UK regulator closes Drax biomass sourcing probe with no further action
The FCA closed its Drax probe on June 18 with no further action after a 10-month review. Ember still says the company took £999 million in subsidies in 2025.

The Financial Conduct Authority on June 18 closed its investigation into Drax Group plc and said no further action would be taken after a review of the company’s biomass sourcing disclosures and market disclosure requirements.
Drax said the probe had been announced on August 28, 2025, and said the closure brought the matter to an end. The FCA’s decision followed a review that Drax said lasted nearly 10 months and covered thousands of pages of material, but the regulator found no evidence requiring enforcement.
The result removes one legal risk for the operator of the UK’s largest biomass power station, but it does not settle the wider argument over whether imported wood pellets can support a credible low-carbon power model. Drax continues to say biomass provides dependable renewable electricity and supports the UK’s shift away from fossil fuels, while its biomass sourcing policy, updated in 2025, says the company reports monthly on compliance with UK sustainability criteria covering life-cycle emissions limits and land criteria.
The company’s fuel chain remains central to the dispute. Drax imports millions of tonnes of wood pellets each year from North America, and critics have long questioned both the carbon accounting and the disclosure standards behind that trade. Ember said Drax received £999 million in biomass subsidies in 2025 and generated around 4.5% of Great Britain’s electricity that year, figures that keep the company at the center of the UK power and subsidy debate. Ember also said subsidy payments are expected to fall sharply from 2027 and that Drax is likely to remain the UK’s biggest emitter until at least 2030.
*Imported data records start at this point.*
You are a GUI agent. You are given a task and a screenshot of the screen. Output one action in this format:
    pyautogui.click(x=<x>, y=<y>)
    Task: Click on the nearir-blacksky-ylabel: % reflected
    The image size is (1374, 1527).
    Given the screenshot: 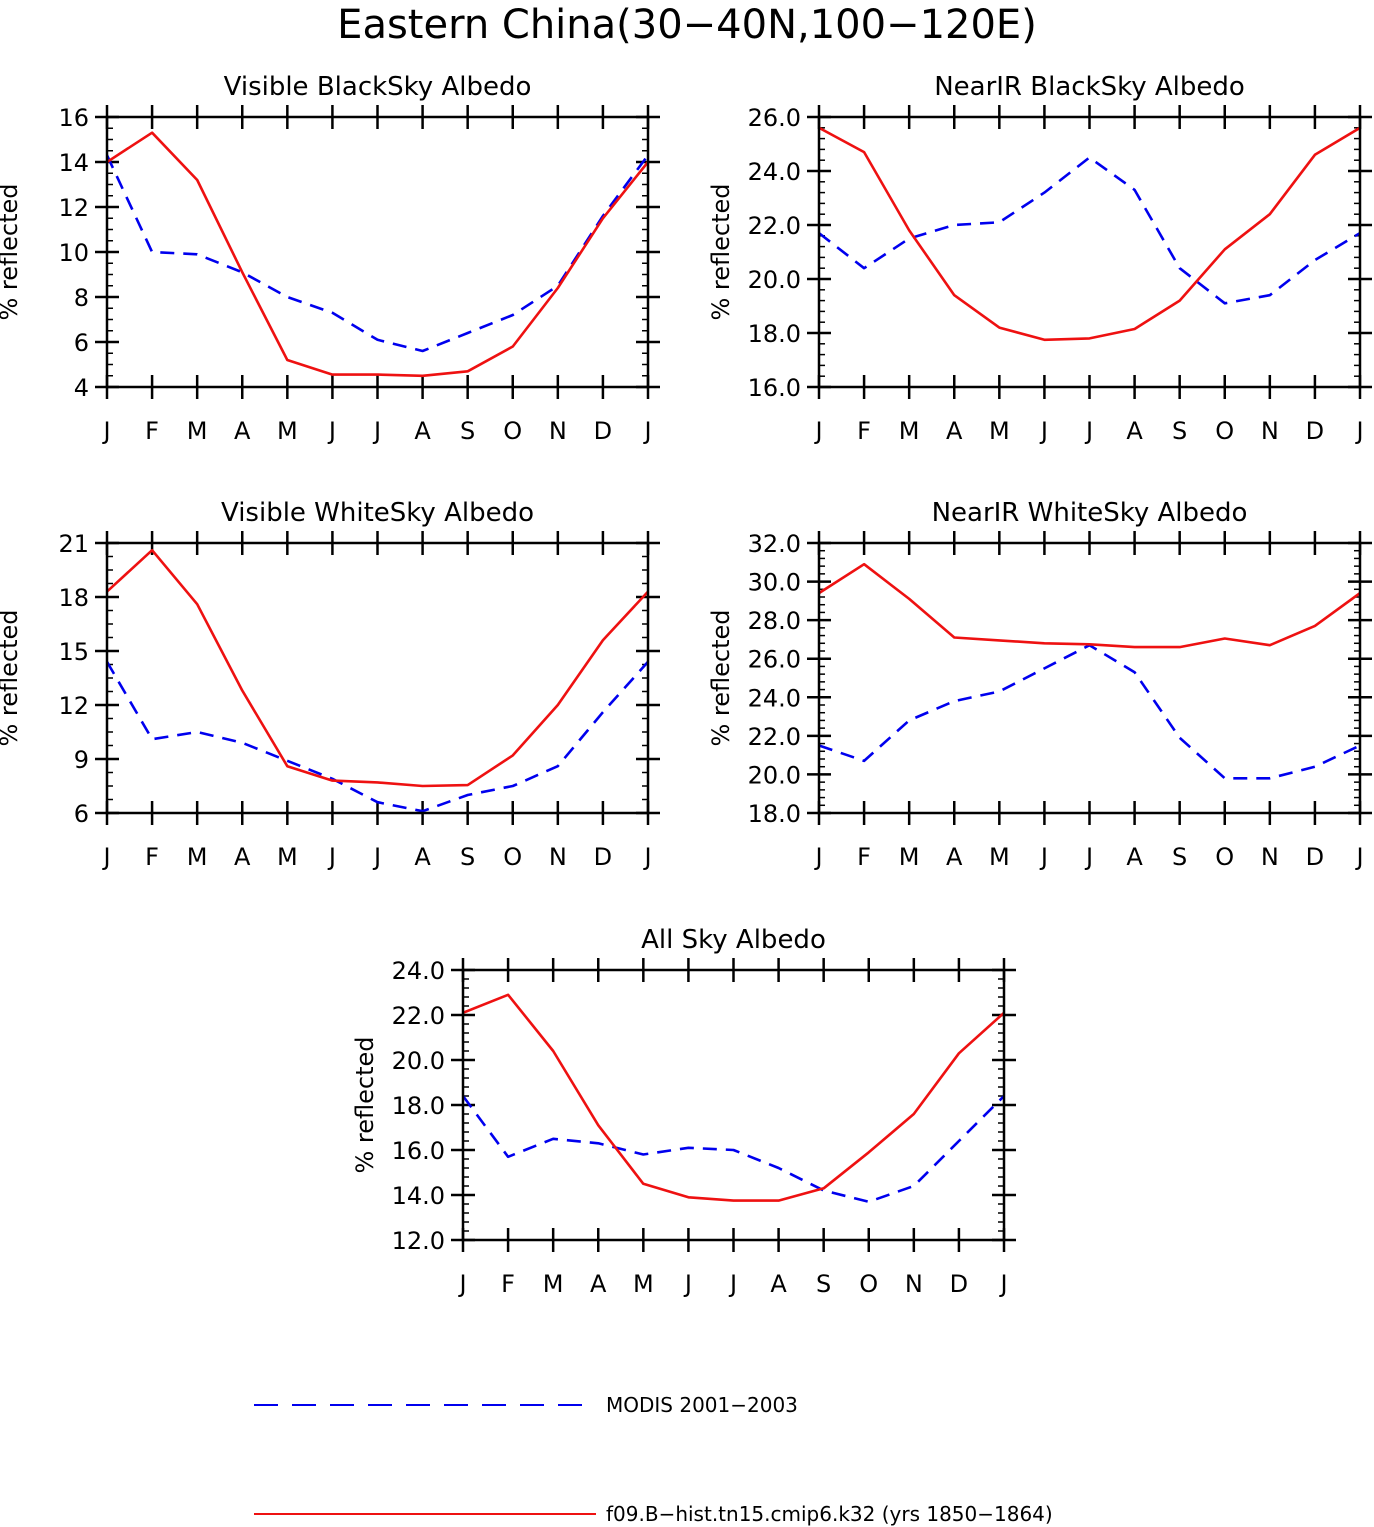 What is the action you would take?
    pyautogui.click(x=721, y=252)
The FCA outcome also lands against the backdrop of an earlier regulatory case. Ofgem opened an investigation into Drax Power Limited on May 31, 2023 and closed it on August 29, 2024, saying it found no evidence that the biomass was not sustainable or that Renewable Obligation Certificates had been issued incorrectly. In connection with that case, Drax agreed to pay £25 million into a voluntary redress fund tied to historical profiling data issues for Canada covering April 2021 to March 2022.

Policy support for the sector is still in play. The UK government said in February 2025 that it planned short-term support for large-scale biomass generators from 2027 to 2031, subject to value-for-money and sustainability checks. A parliamentary committee later said the agreed support with Drax would save about £170 million a year versus supporting gas and cut bills by around £6 per household per year. The FCA closure may narrow the legal overhang, but the test on trust, sourcing and subsidy legitimacy remains open.